Death, Convoys and BMX Bandits.
One of the first questions a lot of people seem to ask about any new MMO is "what's the death penalty like?". We all know it's inevitable, and everyone seems to have a different idea of how it should work; from the dim dark days of MUDs that gleefully killed you in trap rooms so that your corpse (and hence your equipment) was completely unrecoverable, to WoW's "slap on the wrist and along you go sonny", it does seem to have been a steady reduction of penalty for death. AA isn't about to buck this trend; death means an airlift to the nearest repair station and loss of any current spell buffs. That's it. It's so trivial that unless I was in some remote far-flung corner of the world, I rarely even looked at my health bar, and probably would have just let myself die so I could sell some trash loot at the repair station rather than use up any of the healing potions I'd found as loot.
Another point for the casual gamer there.
There is grouping availble, in the form of Convoys, but at least up to the high newbie levels there wasn't much point in it. Hastur and I tried it once, but we couldn't even seem to work out if the experience was really being shared, and it even seemed like the loot sharing was off or non-existant. Certainly they've been doing some tweaking with this as they progress in development; the official site still says you can have 8 members of a convoy when in fact it's limited to 4 now. The one time I might have appreciated a group was late in the weekend when I had a boss mob that I could damage fairly easily, didn't really do damage to my vehicle very fast, but regenerated damage faster than I could do it.. ugh!
Perhaps if I'd had a convoy someone might have at least been able to pick up the masses of loot that dropped from one of the boss mobs earlier before I'd upgraded my vehicle and loot whoring ability, and I probably wouldn't have had to worry the thing to death by taking 15-20% of it's hitpoints, dying, healing up and snapping at it's heels once more. The image to the right here gives you some idea of the amount of damage I could do to Granby between deaths. I also snapped a pic of the giant loot dump from this fellow, but because it all just drops on the ground and disappears after a couple of minutes, I couldn't tell you if any of it was as disappointing to miss out on.
The physics engine takes some rather amusing liberties with the problem of avatars that should have more in common with turtles than your normal humanoid character; for instance, it's quite difficult to get a vehicle to roll over, and if you do manage it, the thing will magically flip onto it's wheels like a mechano-feline hybrid.
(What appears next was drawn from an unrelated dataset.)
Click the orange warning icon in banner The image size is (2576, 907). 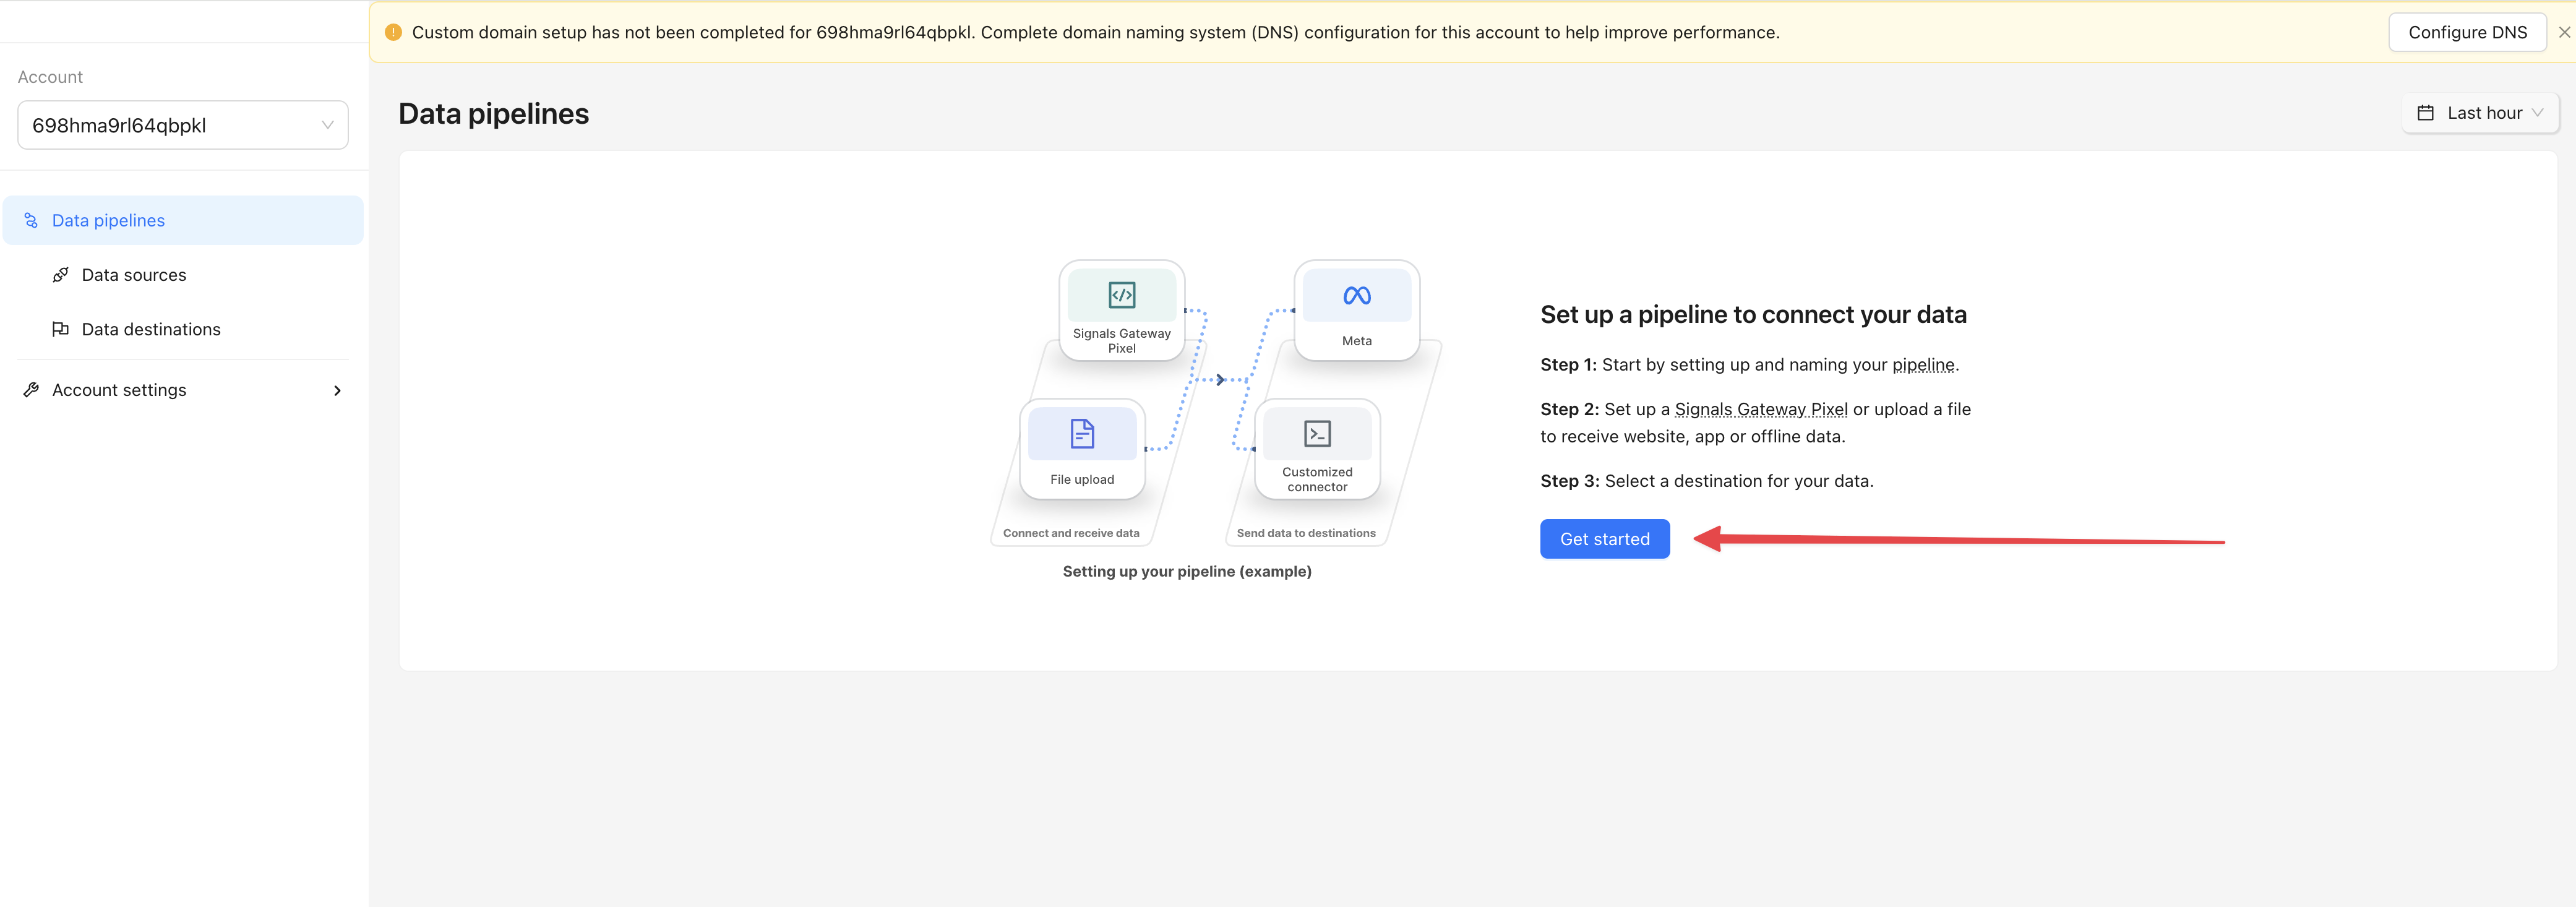click(393, 32)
But, my rather obscure Nicole Kidman reference comes from the many places on the maps that they've set up jumps, for ummm some reason. Hastur probably spent as much time driving as fast as possible into hills, to see how amusingly he could crash, as actually playing the game. I imagine it would probably afford some quite considerable benefit if there's PvP to come in knowing that your vehicle was capable of some crazy spiderman wall-crawling and air shennanigans to get out of range of your enemy, but at the moment it just seems to be a fun diversion from peon slaughter.
The Washout
Auto Assault is entertaining enough, and different enough, that I'll probably buy the game but only time will tell if I would play it often enough to fork out a monthly fee.